Let's consider a simple method of storing the transactions, as a simple list. We take each of the transactions, put them in a list, hash the list, and this gives a merkle root. This alone provides a lot of benefits. If someone changes just one of the values in this list (including simply reording the transactions), the overall hash would change. The resulting hash wouldn't match the one published on the blockchain, and everyone will know something has changed. People can then check each transaction independently to see which transaction has been modified. However, this means downloading all of the transactions to do a verification.

To get around this issue, a merkle tree is used. The procedure is as follows:

1. The transactions are ordered. The order is up to the miner, who will usually just sort by the highest fees and include those transactions.
2. Every transaction is hashed using the SHA256 function
3. The transactions are paired, with transaction 1 paired with 2. Tx 3 with tx 4. And so on…
4. A pair is then hashed, by concatenating the hashes and then hashing the result. The order of the hashed pairs is maintained.
5. Each of those hashes is then paired, concatenated and hashed.
6. Step 5 is repeated until only one hash remains, and this is the merkle root.

The full set of transactions, hashed pairs and so on is the merkle tree.

Benefits

So why bother doing this? We already have looked at a list, which provides the benefit of knowing when things are tampered with. If any transaction is altered, the merkle root changes. Therefore a merkle tree provides the same protection as a simple list-of-transactions. It is at least as good.

Next, if the block has been tampered with, the list-of-hashes approach requires that we download every transaction to verify it. With a merkle tree, we can just download the first level down (i.e. the two hashes that combined to create the merkle root). If the merkle root is different to the published one, then one of these hashes will also be different. We then only need to verify that half of the merkle tree. Further, we can download that hashes "parents" to find out which of those is invalid, further reducing our search space. In effect, we keep looking down the tree, only looking at branches that have invalid values.

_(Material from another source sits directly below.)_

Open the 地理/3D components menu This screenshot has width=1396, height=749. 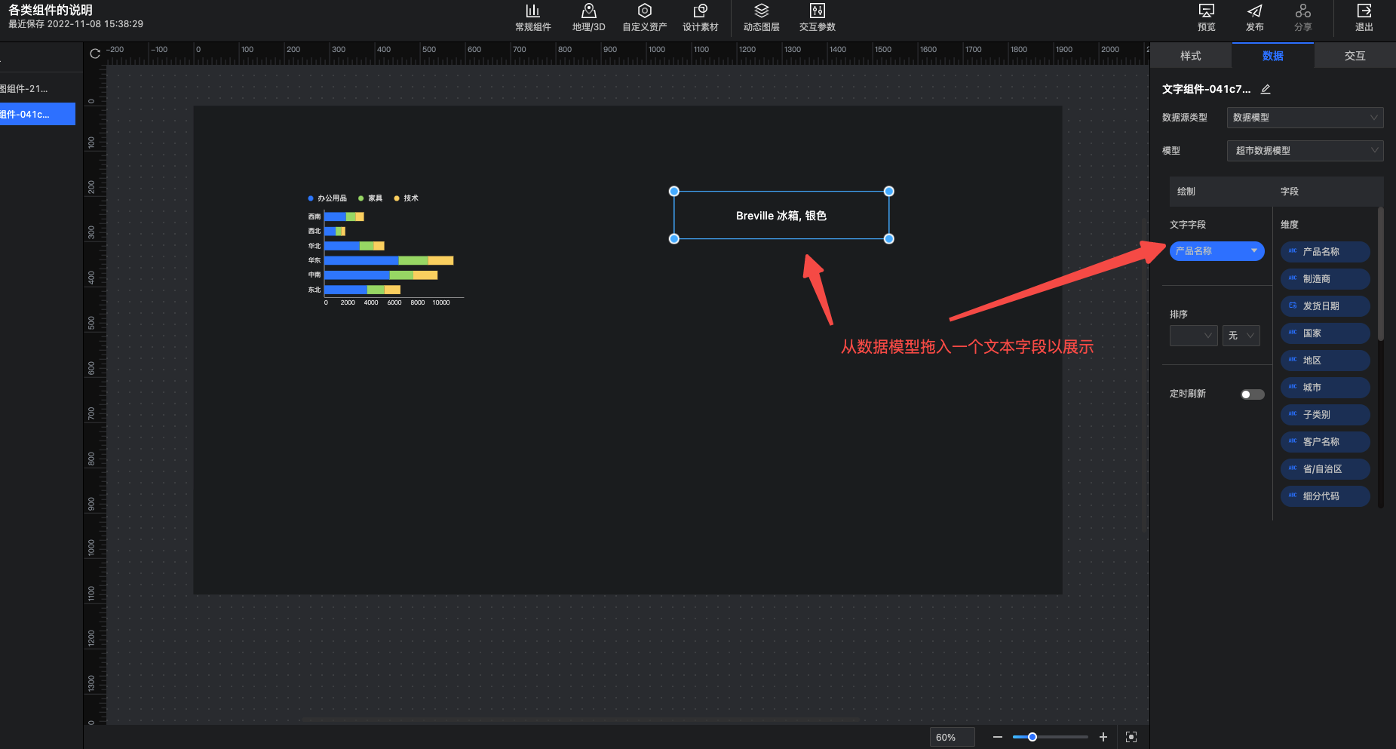point(588,17)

With computers, it normally takes longer to download a hash, then it takes to compute a hash locally. This means that we can reduce the amount of network traffic required to find an altered transaction by using a merkle tree.

In summary, merkle trees provide a way for us to verify that the transactions included in a block have not been modified. Those with lower-powered computers can simply download the headers for a block, rather than the full list of transactions. They then know that a block's hasn't been tampered with later on, because they have a record of the merkle root and can verify that. Merkle trees are also faster to use to find any modified data.